Claressa Shields was business-like in her final face-off with a smiling Marie-Eve Dicaire, 24 hours before a fight that would put her in the record books again.
Shields, already the first American boxer to win consecutive Olympic golds and a record-setter in becoming a three-weight world champion, will become the first undisputed titleholder of multiple divisions in the four-belt era if she wins on Friday night.
The tension at her weigh-in was broken by both boxers laughing at wearing the same yellow colours.
But while Dicaire continued smiling, Shields immediately resumed her poker face when they went eye-to-eye after weighing inside the super-welterweight limit.
Shields, already the undisputed middleweight champion, will own every belt at super-welterweight if she adds Dicaire to her perfect 10-0 record.
But Canada's Dicaire is an unbeaten world champion in her own right - she has won all 17 of her fights, and is the defending IBF titleholder.
Shields is headlining an all-female card in her hometown of Flint, Michigan.
Can a female heavyweight rule the world?
Danielle Perkins is on the undercard against Monika Harrison in a heavyweight fight.
Perkins (196lbs/14st) is hoping to kickstart a marquee heavyweight division which would mirror the men's weight category - there is currently no female champion.
But Perkins would pick up the WBC silver title against Harrison (202lbs/14st 6lbs) and be one major step closer.
Read Danielle Perkins' incredible story
A basketball pro who survived a shocking accident, she now vows to become women's boxing's Tyson Fury
"I want to put my mark on the sport as a female boxer, and to sit on the throne as a female heavyweight," Perkins told Sky Sports. "I want to invite anyone, everyone, who is athletic and strong to step into the ring and battle for the crown."
Her advisor Mark Taffet added: "I believe a true female heavyweight champion, both in and out of the ring, would catapult women's boxing and create intrigue and interest among a whole new generation of fans.
"Danielle Perkins is six feet tall, 200 pounds, is in tremendous shape, has outstanding boxing skills, and carries herself like a champion.
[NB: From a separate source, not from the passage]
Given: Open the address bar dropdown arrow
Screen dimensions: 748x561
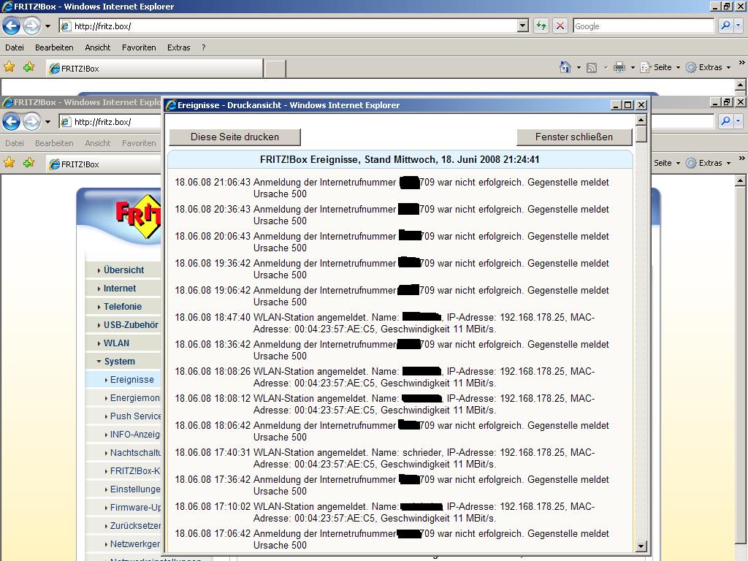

She is the perfect woman to lead and fulfil the promise of a revitalised, prominent female heavyweight division."
"98 per cent of men can't beat me"
But the night belongs to Shields and her pursuit of more legacy.
An advocate for equality and a powerful voice on the George Floyd issue, Shields also said this week: "People underestimate me when I speak about how great I am.
"But if I didn't say how great I am, no one in this room would have ever called me great because they don't recognise it. Only the greats know that they're great.
"Like Muhammad Ali. Nobody called him the greatest of all time. They actually called him the 'Louisville Lip' because he talked too much.
"If he had never said he was the greatest of all time, he would have never been considered the greatest. No matter what boxer comes along, nobody can get in front of Muhammad Ali. That's how I feel about myself.
"Muhammad Ali is first, and Claressa Shields is second. I am the greatest woman of all time, and 98 per cent of men in the world can't beat me."